(Collected data entries)
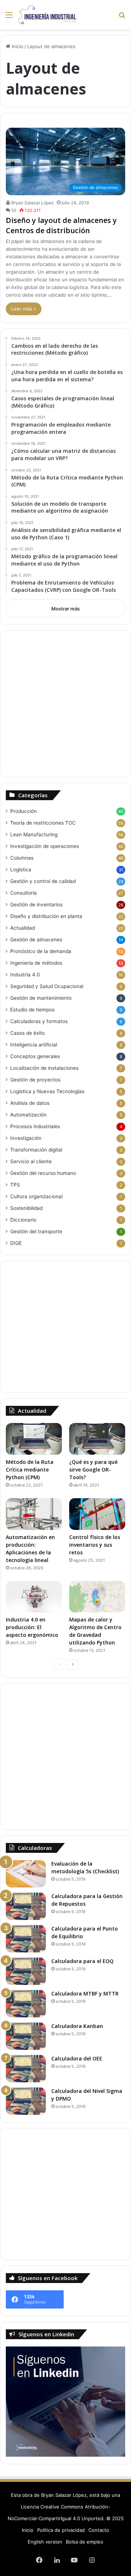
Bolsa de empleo (84, 2542)
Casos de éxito (27, 1033)
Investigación (25, 1138)
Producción (23, 811)
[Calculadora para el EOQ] (26, 1971)
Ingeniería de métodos (36, 963)
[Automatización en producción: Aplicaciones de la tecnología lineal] (34, 1514)
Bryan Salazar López (32, 202)
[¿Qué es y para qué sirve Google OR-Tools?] (97, 1439)
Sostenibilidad (26, 1208)
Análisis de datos (29, 1103)
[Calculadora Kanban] (26, 2036)
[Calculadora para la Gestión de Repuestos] (26, 1906)
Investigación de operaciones (44, 846)
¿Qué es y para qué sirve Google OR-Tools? (93, 1469)
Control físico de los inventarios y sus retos (94, 1545)
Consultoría (23, 893)
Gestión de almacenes (36, 939)
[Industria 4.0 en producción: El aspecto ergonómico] (34, 1597)
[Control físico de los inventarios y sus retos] (97, 1514)
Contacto (98, 2530)
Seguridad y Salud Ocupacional (46, 986)
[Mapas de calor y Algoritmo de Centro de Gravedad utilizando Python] (97, 1597)
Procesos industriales (35, 1126)
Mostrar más (65, 609)
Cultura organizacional (36, 1196)
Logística (20, 869)
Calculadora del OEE (76, 2058)
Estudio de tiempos (32, 1010)
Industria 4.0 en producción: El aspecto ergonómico (32, 1627)
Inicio (16, 46)
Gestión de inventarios (36, 904)
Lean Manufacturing (33, 834)
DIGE (16, 1243)
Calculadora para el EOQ (82, 1961)
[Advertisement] (65, 704)
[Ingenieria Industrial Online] (47, 14)
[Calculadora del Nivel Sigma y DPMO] (26, 2101)
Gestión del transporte (36, 1231)
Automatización (28, 1115)
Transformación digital (36, 1150)
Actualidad (22, 928)
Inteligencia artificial (33, 1045)
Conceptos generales (35, 1056)
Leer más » (23, 309)
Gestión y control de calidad (43, 881)
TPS (15, 1185)
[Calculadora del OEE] (26, 2068)
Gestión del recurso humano (43, 1173)
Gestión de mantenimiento (41, 998)
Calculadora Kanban (77, 2025)
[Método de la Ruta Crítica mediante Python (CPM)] (34, 1439)
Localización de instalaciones (44, 1068)
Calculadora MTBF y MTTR (85, 1993)
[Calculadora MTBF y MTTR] (26, 2003)
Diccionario (23, 1220)
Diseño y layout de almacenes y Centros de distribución (61, 225)
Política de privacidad (61, 2530)
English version (45, 2542)
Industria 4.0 (25, 974)
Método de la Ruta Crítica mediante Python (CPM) (29, 1469)
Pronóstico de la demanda (40, 951)
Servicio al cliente (31, 1161)
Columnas (21, 858)
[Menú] (9, 17)
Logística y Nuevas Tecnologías (47, 1091)
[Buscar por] (122, 17)
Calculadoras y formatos (39, 1021)
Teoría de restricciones (43, 823)
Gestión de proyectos (35, 1080)
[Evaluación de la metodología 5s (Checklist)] (26, 1873)
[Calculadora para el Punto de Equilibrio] (26, 1938)
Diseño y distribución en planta (46, 916)
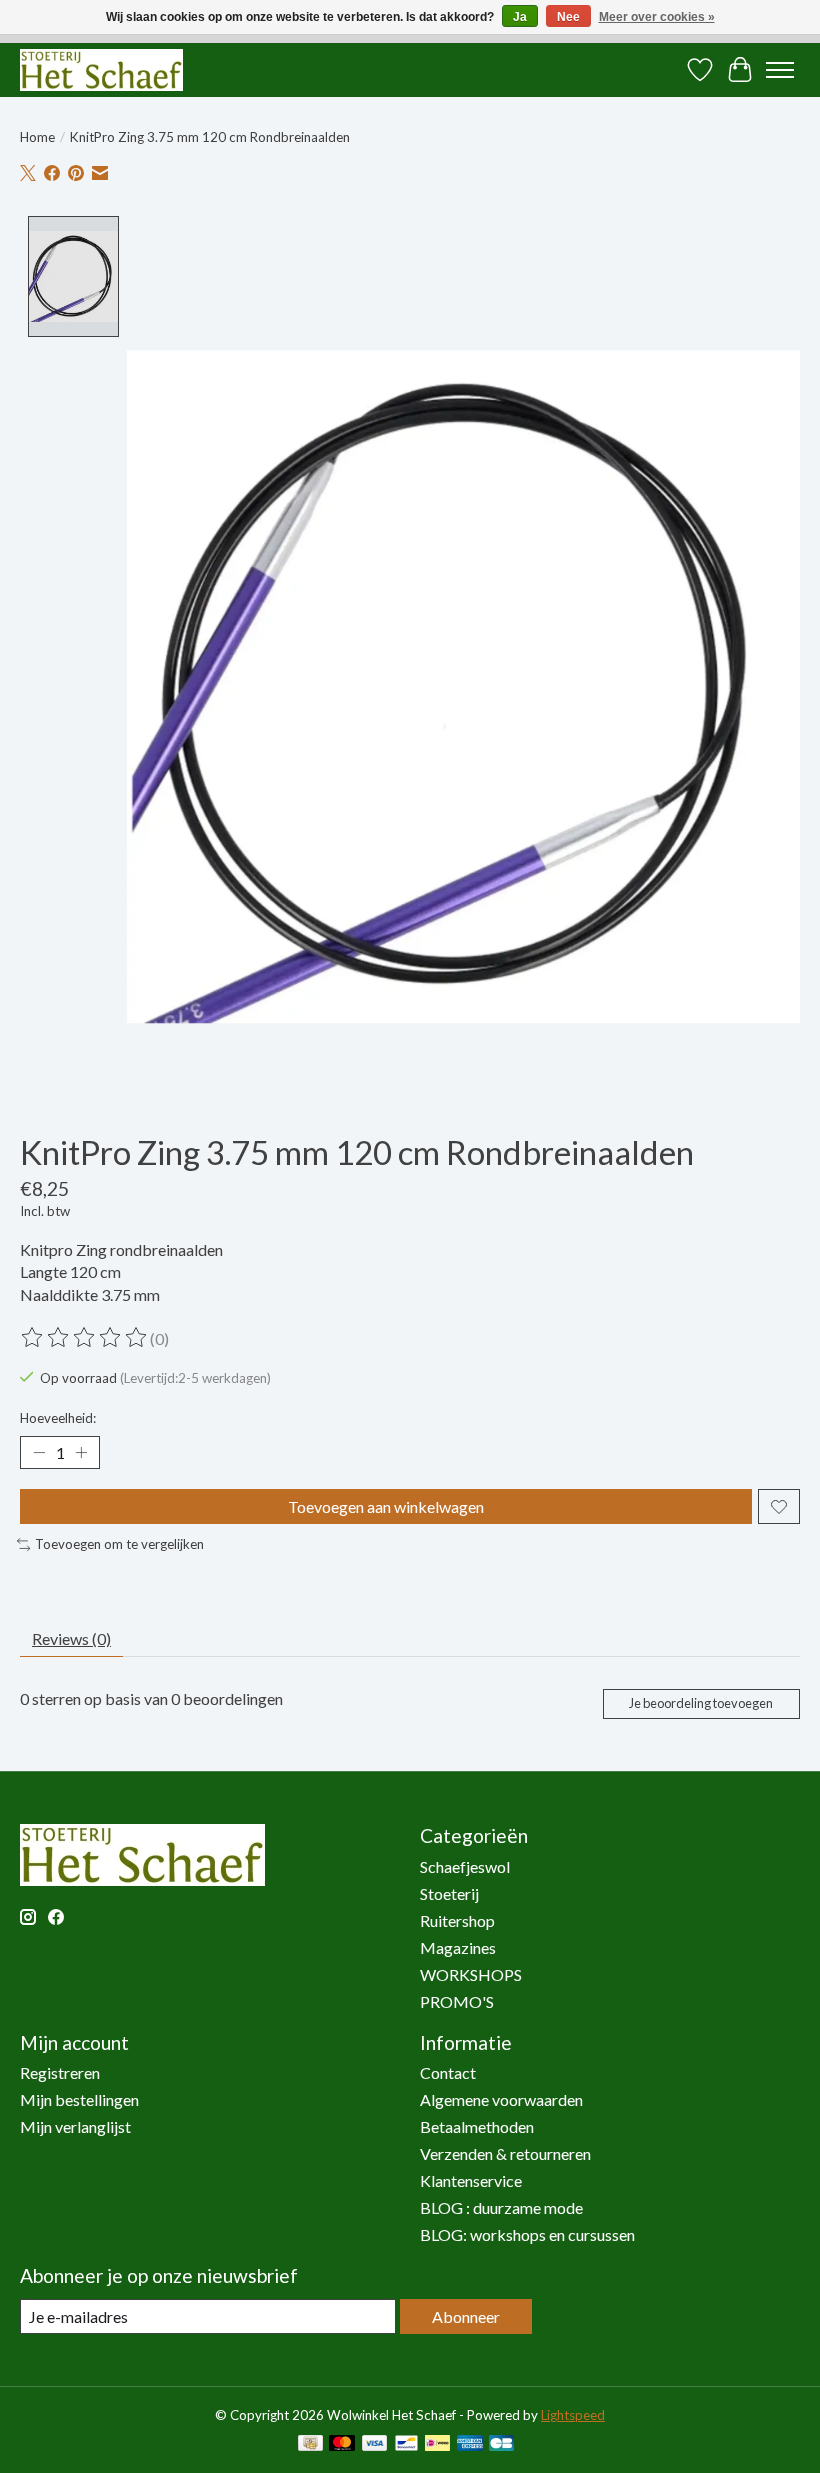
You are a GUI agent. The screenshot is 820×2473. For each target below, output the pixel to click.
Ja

Try it:
Reproduce exactly the lines above from the line with "Calculadora para el EOQ (82, 1961)" to the line with "Calculadoras y formatos (39, 1021)", including both, and add nothing.

Exercise result:
Calculadora para el EOQ (82, 1961)
[Advertisement] (65, 704)
[Ingenieria Industrial Online] (47, 14)
[Calculadora del Nivel Sigma y DPMO] (26, 2101)
Gestión del transporte (36, 1231)
Automatización (28, 1115)
Transformación digital (36, 1150)
Actualidad (22, 928)
Inteligencia artificial (33, 1045)
Conceptos generales (35, 1056)
Leer más » (23, 309)
Gestión y control de calidad (43, 881)
TPS (15, 1185)
[Calculadora del OEE] (26, 2068)
Gestión del recurso humano (43, 1173)
Gestión de mantenimiento (41, 998)
Calculadora Kanban (77, 2025)
[Método de la Ruta Crítica mediante Python (CPM)] (34, 1439)
Localización de instalaciones (44, 1068)
Calculadora MTBF y MTTR (85, 1993)
[Calculadora MTBF y MTTR] (26, 2003)
Diccionario (23, 1220)
Diseño y layout de almacenes y Centros de distribución (61, 225)
Política de privacidad (61, 2530)
English version (45, 2542)
Industria 4.0 (25, 974)
Método de la Ruta Crítica mediante Python (CPM) (29, 1469)
Pronóstico de la demanda (40, 951)
Servicio al cliente (31, 1161)
Columnas (21, 858)
[Menú] (9, 17)
Logística y Nuevas Tecnologías (47, 1091)
[Buscar por] (122, 17)
Calculadoras y formatos (39, 1021)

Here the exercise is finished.